[Provided information]:
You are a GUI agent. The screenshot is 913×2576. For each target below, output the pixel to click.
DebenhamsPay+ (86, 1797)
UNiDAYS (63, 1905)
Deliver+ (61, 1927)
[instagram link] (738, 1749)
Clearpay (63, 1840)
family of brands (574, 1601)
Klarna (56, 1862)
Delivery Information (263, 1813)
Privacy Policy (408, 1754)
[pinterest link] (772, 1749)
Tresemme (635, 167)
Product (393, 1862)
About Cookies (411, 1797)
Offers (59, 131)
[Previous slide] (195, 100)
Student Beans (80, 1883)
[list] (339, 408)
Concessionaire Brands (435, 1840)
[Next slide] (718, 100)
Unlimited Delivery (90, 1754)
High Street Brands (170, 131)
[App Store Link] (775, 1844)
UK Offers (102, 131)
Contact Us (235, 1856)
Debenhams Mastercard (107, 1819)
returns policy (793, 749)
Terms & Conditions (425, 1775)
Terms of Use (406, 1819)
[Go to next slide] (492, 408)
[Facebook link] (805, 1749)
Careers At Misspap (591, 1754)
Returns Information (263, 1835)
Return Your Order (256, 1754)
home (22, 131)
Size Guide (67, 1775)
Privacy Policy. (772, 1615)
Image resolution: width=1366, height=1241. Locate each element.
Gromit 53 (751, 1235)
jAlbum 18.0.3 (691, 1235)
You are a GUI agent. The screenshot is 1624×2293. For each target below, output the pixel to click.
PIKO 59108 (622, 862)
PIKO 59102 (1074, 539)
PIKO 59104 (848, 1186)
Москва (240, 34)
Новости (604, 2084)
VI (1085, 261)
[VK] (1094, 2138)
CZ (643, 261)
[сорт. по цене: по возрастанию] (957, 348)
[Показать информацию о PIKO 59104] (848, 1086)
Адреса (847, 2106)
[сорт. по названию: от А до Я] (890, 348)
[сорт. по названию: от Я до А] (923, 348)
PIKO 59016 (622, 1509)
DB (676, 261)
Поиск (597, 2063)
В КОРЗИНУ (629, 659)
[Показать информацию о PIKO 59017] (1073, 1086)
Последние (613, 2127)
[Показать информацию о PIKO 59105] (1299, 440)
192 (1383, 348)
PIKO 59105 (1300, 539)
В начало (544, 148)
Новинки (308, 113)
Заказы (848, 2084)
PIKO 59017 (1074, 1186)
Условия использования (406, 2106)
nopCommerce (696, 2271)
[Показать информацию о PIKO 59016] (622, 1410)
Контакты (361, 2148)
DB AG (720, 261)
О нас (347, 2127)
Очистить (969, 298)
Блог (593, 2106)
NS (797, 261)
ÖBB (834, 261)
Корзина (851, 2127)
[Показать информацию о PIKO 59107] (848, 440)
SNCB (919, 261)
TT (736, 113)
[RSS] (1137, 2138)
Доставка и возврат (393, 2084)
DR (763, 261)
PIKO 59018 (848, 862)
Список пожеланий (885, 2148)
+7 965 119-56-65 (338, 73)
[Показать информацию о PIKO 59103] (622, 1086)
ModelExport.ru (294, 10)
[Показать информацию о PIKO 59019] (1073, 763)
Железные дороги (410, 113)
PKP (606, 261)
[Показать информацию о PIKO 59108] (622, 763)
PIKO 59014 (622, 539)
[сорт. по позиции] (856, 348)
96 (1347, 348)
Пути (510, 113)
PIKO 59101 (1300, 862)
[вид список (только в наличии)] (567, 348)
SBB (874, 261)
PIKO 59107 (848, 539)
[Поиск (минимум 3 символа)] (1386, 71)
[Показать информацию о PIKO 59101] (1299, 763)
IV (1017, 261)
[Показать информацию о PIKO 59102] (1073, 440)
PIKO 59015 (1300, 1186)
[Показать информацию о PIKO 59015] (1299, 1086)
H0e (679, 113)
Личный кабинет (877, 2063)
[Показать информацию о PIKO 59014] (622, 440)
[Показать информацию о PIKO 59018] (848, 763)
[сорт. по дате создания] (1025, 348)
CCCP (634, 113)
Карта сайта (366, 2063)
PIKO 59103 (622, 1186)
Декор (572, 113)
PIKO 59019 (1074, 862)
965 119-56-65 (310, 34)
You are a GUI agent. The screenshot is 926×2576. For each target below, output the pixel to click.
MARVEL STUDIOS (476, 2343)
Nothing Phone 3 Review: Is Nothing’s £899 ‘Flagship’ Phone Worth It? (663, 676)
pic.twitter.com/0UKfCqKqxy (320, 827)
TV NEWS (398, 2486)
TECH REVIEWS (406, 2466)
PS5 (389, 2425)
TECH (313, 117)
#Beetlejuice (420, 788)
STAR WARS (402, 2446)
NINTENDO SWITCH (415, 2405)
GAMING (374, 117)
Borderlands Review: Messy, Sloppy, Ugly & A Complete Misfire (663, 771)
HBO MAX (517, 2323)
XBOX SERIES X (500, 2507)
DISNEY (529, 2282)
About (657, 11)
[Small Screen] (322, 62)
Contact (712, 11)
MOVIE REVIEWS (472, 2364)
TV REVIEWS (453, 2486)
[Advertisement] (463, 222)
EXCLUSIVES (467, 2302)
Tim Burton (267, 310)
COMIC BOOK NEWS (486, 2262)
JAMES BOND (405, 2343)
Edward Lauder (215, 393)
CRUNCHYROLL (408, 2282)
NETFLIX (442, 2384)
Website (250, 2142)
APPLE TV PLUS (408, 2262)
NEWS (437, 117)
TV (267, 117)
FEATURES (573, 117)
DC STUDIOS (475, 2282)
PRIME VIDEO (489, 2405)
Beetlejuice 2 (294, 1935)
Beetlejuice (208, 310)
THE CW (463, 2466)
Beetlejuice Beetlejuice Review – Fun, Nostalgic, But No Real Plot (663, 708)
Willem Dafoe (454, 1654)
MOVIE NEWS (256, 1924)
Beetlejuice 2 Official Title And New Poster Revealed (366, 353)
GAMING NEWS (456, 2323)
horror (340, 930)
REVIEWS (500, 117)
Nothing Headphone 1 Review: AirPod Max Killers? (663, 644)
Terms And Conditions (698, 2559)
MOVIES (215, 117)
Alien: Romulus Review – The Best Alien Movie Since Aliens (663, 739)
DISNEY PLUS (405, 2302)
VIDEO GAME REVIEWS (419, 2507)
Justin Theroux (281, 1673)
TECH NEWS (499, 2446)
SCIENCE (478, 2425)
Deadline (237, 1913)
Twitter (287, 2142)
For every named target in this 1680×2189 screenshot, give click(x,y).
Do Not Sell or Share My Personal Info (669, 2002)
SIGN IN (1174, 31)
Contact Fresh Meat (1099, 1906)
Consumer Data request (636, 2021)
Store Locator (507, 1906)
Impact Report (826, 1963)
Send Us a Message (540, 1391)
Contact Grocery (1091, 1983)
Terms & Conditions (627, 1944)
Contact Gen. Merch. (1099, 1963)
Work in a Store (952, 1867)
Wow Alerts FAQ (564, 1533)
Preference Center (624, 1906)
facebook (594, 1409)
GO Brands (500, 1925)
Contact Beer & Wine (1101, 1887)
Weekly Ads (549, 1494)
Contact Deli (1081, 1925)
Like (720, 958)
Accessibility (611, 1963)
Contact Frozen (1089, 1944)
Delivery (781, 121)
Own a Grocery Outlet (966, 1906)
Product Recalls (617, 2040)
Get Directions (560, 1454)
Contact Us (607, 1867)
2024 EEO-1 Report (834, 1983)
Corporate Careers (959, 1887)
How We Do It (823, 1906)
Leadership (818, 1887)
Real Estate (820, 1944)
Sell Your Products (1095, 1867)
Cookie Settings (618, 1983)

[Exercise]: Reprint exactly the lines above that start at the one with "H0e (679, 113)" and end at the one with "TECH REVIEWS (406, 2466)", keeping both and adding none.

[Answer to this problem]:
H0e (679, 113)
Личный кабинет (877, 2063)
[Показать информацию о PIKO 59014] (622, 440)
[Показать информацию о PIKO 59018] (848, 763)
[сорт. по дате создания] (1025, 348)
CCCP (634, 113)
Карта сайта (366, 2063)
PIKO 59103 (622, 1186)
Декор (572, 113)
PIKO 59019 (1074, 862)
965 119-56-65 (310, 34)
You are a GUI agent. The screenshot is 926×2576. For each target below, output the pixel to click.
MARVEL STUDIOS (476, 2343)
Nothing Phone 3 Review: Is Nothing’s £899 ‘Flagship’ Phone Worth It? (663, 676)
pic.twitter.com/0UKfCqKqxy (320, 827)
TV NEWS (398, 2486)
TECH REVIEWS (406, 2466)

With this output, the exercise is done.